Consigne 1:
Répondez aux questions suivantes à partir du texte sur le confinement présenté ci-dessous.
(a) Pour quelles raisons beaucoup de personnes ont-elles l'obligation de sortir pour aller travailler ?
(b) Qu'est-ce que le confinement interdit ?
(c) À quelle fréquence la plupart des membres vivant en France ont-ils l'occasion de se rencontrer ?
Consigne 2: Recopiez fidèlement, dans le texte sur le confinement présenté ci-dessous, le passage allant de « Conscience, Culte et » jusqu'à « mise en relation ? ».
##### Texte de lecture #####
Choix, Obligations, Dilemme
Beaucoup d’entre nous ont l’obligation de sortir pour aller travailler, qu’ils soient dans l’impossibilité de travailler à distance, réquisitionnés ou réaffectés à des missions prioritaires. Mais si je fais partie de ceux qui ne sont pas obligés de sortir et que j’entends un appel d’une collectivité, d’une association caritative ou d’un ami en détresse : que vais-je décider face au risque de contamination ? Aider ou rester chez moi ? 

Conscience, Culte et
Communauté
■ Imposé pour limiter la contagion, le confinement nous interdit de nous réunir physiquement. Cette contrainte nous a incité à organiser des réunions de recueillement par le biais d’Internet afin de maintenir un culte. La plupart des membres vivant en France n’ont l’occasion de se rencontrer qu’une fois par an, et encore, à condition de pouvoir se déplacer. Certains d’entre nous ne s’étaient jamais encore vus. La force d’une communauté n’est-elle pas d’avoir conscience de la profondeur d’une telle communion, du sens de ce moment partagé malgré la distance et les nouvelles modalités de mise en relation ?
##### Extrait de données #####
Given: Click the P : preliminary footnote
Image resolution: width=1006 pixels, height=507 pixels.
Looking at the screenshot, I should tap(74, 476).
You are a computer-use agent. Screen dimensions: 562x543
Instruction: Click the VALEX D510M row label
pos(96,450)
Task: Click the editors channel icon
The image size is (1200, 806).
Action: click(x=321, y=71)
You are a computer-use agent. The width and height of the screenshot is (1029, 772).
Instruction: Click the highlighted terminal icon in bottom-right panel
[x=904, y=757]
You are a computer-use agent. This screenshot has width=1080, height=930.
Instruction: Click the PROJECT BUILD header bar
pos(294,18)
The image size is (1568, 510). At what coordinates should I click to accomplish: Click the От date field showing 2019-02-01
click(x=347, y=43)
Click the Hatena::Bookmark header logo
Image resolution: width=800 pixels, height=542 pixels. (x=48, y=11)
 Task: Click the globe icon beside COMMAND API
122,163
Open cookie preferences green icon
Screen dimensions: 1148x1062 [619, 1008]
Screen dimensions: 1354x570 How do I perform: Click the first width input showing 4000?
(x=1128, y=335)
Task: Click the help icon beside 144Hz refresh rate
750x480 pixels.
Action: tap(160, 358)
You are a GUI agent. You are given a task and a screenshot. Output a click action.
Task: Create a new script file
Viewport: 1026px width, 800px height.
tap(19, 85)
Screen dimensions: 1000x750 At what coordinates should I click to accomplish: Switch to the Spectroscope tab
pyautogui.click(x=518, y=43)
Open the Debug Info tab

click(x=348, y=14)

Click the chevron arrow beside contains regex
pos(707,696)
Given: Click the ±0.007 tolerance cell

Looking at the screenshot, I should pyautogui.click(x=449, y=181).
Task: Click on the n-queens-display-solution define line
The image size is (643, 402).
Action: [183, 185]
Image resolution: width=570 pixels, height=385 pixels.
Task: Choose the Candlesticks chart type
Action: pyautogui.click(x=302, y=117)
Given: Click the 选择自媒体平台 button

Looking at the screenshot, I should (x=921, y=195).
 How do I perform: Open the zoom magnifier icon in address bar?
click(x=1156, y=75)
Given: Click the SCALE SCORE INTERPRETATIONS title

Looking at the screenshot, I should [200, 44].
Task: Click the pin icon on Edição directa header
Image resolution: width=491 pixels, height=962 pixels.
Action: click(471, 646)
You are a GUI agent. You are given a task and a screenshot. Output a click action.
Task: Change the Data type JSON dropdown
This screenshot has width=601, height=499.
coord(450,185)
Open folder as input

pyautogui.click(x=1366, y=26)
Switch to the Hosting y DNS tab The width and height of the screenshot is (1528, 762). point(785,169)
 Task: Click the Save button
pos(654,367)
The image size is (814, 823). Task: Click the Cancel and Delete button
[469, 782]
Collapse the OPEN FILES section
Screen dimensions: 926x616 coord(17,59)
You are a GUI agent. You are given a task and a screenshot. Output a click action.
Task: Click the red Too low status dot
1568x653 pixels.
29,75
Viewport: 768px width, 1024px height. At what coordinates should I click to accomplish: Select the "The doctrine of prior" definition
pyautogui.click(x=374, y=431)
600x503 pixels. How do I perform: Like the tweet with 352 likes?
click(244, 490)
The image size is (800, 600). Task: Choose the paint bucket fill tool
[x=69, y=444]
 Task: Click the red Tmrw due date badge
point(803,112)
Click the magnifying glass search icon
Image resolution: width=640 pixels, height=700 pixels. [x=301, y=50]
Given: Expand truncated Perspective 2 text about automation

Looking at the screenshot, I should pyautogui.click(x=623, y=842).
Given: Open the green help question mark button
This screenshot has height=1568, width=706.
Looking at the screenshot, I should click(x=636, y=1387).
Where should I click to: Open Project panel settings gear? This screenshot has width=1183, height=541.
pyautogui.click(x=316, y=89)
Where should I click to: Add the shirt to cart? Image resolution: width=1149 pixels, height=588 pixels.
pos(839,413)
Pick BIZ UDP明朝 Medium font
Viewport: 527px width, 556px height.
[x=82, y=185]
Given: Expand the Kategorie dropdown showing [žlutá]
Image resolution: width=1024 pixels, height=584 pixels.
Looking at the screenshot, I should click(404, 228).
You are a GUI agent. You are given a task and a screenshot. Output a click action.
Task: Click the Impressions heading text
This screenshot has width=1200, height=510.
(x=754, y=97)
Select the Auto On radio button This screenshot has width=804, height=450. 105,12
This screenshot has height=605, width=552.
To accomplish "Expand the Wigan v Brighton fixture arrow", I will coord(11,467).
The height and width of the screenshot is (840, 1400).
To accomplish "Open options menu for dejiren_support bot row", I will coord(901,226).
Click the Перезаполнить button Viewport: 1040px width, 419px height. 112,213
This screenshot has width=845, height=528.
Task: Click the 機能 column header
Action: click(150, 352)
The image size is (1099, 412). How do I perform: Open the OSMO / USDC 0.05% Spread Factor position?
#####
Corrigé 1:
(a) Elles sont dans l'impossibilité de travailler à distance, réquisitionnées ou réaffectées à des missions prioritaires.
(b) Il interdit de se réunir physiquement.
(c) Une fois par an, à condition de pouvoir se déplacer.

Corrigé 2:
Conscience, Culte et
Communauté
■ Imposé pour limiter la contagion, le confinement nous interdit de nous réunir physiquement. Cette contrainte nous a incité à organiser des réunions de recueillement par le biais d’Internet afin de maintenir un culte. La plupart des membres vivant en France n’ont l’occasion de se rencontrer qu’une fois par an, et encore, à condition de pouvoir se déplacer. Certains d’entre nous ne s’étaient jamais encore vus. La force d’une communauté n’est-elle pas d’avoir conscience de la profondeur d’une telle communion, du sens de ce moment partagé malgré la distance et les nouvelles modalités de mise en relation ?